The author's limited probe of Protestant missions among Louisiana's Negro population at least mentions the contributions of Leonidas K. Polk, William Winans, Benjamin Drake, and Holland McTyeire-along with the lesser known Joseph Willis and Nelson Sanders. Bishop Polk of the Episcopal Church was perhaps Louisiana's most conspicuous slave mission administrator. A president of Louisiana's Colonization Society, he founded St. Thomas' Church for free blacks and tirelessly sought to catechize plantation slaves. Winans, Drake, and McTyeire-all Methodists-were foremost among evangelical leaders in furthering slave and free colored missions in New Orleans and surrounding countryside. Each was strongly critical of common abuses associated with slavery and its practitioners. A list of other unmentioned missionaries, both white and black, might have included William Rondeau, Asa C. Goldsbury, Benjamin Davis, James A Raynoldson, Jerome Twitchell, Isaac Hoadly, and William Anderson Scott.

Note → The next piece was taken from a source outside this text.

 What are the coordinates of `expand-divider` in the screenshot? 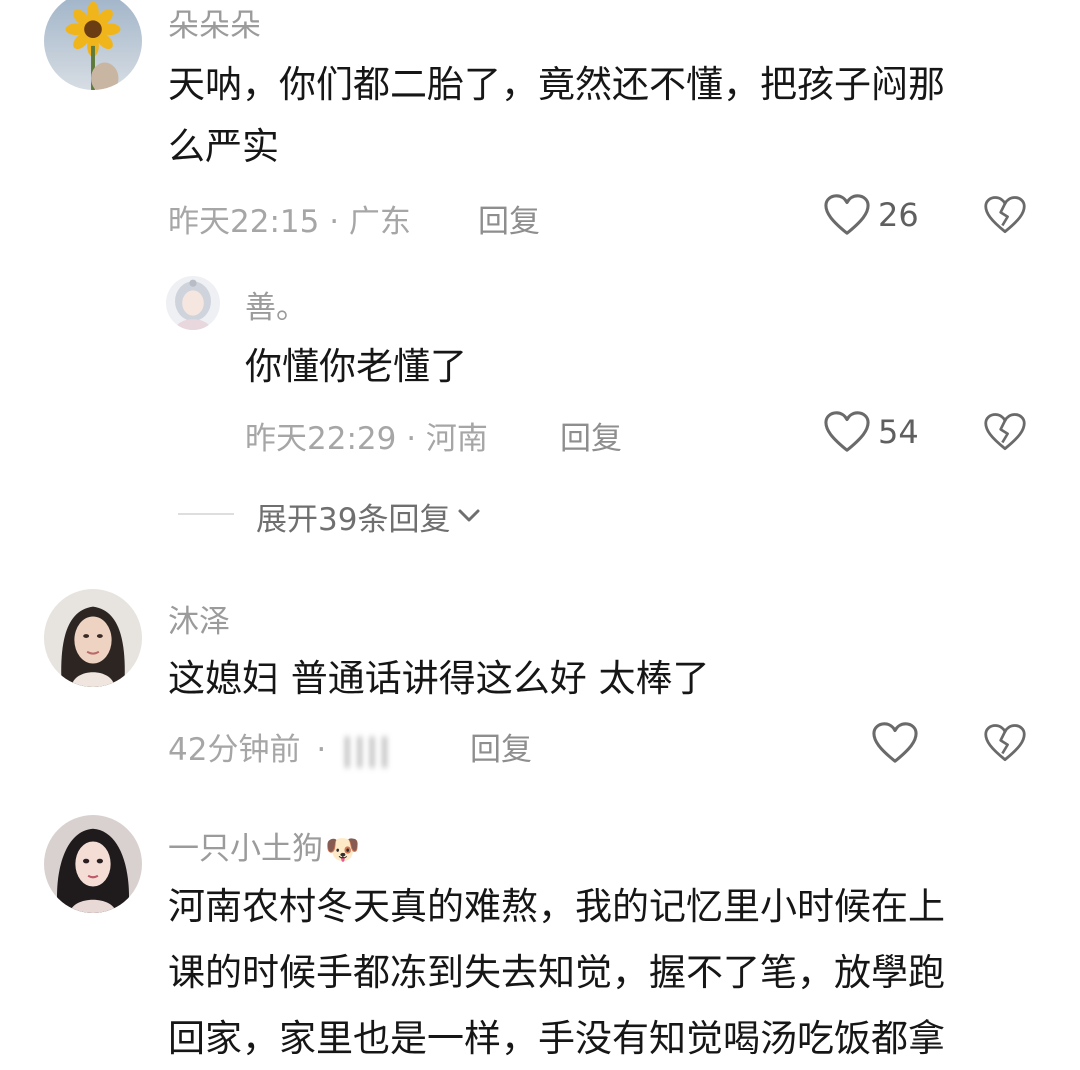 It's located at (206, 514).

Perhaps most important of all, Cornelius's selective examinations of white and black missionaries further enriches the early history of black Christianity, especially that of the older eastern South. Additional research remains to be done not only in other antebellum regions, but in regard to postbellum leadership roles as well as evolving organizational forms and readjusted liturgies and philosophies. Remarkably, historians such as Cornelius and her predecessors have only recently presented a detailed opening story of an institutional force which has strongly influenced the changing relationship between the African American community and those outside of it, particularly in the last half-century.